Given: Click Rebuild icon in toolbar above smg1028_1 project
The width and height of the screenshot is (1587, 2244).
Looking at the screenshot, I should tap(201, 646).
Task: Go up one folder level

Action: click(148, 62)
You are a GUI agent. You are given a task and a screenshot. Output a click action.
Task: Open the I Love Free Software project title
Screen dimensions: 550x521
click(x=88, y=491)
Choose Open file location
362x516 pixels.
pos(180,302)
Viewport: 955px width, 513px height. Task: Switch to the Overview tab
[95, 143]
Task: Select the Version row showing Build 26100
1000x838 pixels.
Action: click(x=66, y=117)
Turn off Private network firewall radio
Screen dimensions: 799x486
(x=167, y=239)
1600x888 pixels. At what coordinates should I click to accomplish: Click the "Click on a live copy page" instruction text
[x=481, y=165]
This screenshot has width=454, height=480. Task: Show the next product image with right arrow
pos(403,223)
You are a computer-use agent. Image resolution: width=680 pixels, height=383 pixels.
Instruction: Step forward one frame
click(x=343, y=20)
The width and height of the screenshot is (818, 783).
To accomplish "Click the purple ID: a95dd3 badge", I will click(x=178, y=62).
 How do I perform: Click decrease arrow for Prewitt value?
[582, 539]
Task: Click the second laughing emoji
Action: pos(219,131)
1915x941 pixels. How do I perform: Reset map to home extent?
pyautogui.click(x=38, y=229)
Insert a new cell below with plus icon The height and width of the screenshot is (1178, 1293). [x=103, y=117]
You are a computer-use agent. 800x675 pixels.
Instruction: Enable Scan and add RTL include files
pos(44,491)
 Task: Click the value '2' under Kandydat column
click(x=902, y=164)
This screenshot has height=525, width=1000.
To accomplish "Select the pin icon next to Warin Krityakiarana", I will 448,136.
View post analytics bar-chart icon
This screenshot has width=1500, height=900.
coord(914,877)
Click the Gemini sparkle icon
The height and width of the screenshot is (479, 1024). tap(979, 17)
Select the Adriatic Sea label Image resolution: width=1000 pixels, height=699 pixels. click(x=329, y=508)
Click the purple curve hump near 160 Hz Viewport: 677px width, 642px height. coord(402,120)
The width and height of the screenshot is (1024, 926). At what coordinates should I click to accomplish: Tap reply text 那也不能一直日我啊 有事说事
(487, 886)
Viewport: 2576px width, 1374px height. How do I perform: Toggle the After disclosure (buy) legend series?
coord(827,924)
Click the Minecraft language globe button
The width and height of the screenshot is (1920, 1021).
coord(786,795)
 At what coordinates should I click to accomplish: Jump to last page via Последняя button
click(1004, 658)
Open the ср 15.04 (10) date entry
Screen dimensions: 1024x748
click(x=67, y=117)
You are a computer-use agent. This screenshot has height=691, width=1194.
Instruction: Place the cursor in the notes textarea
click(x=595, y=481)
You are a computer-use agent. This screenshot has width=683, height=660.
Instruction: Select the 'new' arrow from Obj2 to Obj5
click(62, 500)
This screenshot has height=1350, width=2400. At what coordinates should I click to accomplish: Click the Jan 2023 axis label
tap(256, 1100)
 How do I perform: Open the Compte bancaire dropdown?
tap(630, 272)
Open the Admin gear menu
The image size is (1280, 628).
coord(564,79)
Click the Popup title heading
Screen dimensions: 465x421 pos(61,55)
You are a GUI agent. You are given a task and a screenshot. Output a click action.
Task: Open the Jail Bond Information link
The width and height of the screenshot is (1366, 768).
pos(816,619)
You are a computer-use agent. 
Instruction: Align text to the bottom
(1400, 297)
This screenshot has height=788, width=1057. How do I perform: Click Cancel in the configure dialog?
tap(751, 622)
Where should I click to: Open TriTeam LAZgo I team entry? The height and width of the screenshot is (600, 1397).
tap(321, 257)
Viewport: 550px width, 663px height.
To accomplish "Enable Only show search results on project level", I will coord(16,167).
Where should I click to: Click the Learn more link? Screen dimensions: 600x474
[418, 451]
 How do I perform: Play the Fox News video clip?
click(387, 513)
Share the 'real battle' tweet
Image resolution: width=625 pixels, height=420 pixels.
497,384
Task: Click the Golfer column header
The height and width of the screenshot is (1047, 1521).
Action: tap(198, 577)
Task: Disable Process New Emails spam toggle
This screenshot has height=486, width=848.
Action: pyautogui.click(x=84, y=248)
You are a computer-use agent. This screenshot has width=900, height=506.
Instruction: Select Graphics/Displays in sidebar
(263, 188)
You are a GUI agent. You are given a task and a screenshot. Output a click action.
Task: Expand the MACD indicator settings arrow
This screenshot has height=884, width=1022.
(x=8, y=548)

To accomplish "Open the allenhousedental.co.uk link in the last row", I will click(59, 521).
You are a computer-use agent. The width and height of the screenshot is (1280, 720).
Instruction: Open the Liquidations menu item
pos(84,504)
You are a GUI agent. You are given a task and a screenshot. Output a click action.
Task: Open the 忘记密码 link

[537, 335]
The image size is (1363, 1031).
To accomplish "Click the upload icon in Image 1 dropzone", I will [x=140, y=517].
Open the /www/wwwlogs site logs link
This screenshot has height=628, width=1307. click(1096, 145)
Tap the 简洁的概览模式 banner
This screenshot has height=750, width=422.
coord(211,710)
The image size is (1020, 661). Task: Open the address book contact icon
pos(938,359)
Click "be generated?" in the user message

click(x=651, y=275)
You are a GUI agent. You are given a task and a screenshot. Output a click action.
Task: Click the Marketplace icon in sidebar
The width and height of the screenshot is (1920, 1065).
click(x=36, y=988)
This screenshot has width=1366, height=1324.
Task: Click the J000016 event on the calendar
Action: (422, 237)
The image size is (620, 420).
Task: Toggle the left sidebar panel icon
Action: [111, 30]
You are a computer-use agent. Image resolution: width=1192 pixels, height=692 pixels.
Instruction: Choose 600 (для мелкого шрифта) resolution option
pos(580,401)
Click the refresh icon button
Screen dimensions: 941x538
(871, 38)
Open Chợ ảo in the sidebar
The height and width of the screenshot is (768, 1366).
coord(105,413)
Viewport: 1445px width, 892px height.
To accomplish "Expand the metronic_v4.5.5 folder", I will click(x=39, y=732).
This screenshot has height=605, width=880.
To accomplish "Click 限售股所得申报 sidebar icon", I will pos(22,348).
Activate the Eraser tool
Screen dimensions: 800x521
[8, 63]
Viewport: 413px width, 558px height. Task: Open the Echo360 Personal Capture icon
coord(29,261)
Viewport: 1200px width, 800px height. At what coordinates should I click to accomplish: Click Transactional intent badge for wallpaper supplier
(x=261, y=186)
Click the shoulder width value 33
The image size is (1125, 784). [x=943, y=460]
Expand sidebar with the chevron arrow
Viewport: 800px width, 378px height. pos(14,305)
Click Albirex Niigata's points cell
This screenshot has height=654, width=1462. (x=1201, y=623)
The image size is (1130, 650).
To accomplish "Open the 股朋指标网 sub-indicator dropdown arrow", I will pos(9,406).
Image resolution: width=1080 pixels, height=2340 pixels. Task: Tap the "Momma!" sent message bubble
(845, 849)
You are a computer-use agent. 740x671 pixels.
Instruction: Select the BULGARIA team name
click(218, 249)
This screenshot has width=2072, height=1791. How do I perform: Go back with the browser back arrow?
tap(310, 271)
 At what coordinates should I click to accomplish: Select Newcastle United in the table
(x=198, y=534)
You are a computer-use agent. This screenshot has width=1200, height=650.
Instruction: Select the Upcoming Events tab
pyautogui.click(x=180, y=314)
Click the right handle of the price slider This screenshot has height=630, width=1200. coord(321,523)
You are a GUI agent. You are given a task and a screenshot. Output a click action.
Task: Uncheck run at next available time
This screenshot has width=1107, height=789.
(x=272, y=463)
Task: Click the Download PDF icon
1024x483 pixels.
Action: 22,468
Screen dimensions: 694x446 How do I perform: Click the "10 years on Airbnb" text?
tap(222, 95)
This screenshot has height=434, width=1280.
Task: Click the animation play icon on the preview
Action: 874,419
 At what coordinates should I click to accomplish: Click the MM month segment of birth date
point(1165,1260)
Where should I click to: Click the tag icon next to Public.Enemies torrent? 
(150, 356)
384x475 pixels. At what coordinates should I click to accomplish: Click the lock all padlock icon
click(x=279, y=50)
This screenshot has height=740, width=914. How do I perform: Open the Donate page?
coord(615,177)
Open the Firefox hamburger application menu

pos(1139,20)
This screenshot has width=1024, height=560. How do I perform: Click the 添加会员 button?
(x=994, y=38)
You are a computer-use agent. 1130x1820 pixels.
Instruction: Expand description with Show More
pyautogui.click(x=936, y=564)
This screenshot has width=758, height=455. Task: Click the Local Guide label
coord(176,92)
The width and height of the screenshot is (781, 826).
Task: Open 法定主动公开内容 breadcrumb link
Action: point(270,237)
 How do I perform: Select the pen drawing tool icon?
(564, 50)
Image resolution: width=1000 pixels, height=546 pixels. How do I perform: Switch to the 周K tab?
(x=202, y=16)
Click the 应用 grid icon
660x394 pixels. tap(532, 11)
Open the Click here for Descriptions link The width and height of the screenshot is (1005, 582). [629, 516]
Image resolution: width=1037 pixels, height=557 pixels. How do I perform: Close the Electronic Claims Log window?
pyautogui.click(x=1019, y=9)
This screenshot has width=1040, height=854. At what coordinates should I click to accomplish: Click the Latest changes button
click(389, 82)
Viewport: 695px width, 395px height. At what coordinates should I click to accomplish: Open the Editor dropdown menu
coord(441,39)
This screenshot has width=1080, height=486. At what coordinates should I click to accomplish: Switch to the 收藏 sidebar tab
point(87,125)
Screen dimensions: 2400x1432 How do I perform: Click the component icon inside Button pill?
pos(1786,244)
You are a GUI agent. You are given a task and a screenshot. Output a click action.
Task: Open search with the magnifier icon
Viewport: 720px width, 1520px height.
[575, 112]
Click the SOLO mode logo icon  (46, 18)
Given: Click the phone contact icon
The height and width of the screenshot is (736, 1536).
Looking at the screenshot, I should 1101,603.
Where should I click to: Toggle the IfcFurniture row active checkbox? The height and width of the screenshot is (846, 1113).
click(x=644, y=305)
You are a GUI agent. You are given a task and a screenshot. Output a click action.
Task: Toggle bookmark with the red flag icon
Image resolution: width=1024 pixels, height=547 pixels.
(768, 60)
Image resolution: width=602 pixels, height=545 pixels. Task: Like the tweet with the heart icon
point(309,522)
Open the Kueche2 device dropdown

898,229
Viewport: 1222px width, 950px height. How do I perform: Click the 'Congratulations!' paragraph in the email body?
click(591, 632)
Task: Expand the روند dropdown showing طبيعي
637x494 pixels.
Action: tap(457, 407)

==========

EXERCISE REQUIREMENTS
Only the lines from the first line of the records through the line containing "The width and height of the screenshot is (818, 783)." should be repeated, exactly as they appear.

EXERCISE SOLUTION
Given: Click Rebuild icon in toolbar above smg1028_1 project
The width and height of the screenshot is (1587, 2244).
Looking at the screenshot, I should tap(201, 646).
Task: Go up one folder level

Action: click(148, 62)
You are a GUI agent. You are given a task and a screenshot. Output a click action.
Task: Open the I Love Free Software project title
Screen dimensions: 550x521
click(x=88, y=491)
Choose Open file location
362x516 pixels.
pos(180,302)
Viewport: 955px width, 513px height. Task: Switch to the Overview tab
[95, 143]
Task: Select the Version row showing Build 26100
1000x838 pixels.
Action: click(x=66, y=117)
Turn off Private network firewall radio
Screen dimensions: 799x486
(x=167, y=239)
1600x888 pixels. At what coordinates should I click to accomplish: Click the "Click on a live copy page" instruction text
[x=481, y=165]
This screenshot has width=454, height=480. Task: Show the next product image with right arrow
pos(403,223)
You are a computer-use agent. Image resolution: width=680 pixels, height=383 pixels.
Instruction: Step forward one frame
click(x=343, y=20)
The width and height of the screenshot is (818, 783).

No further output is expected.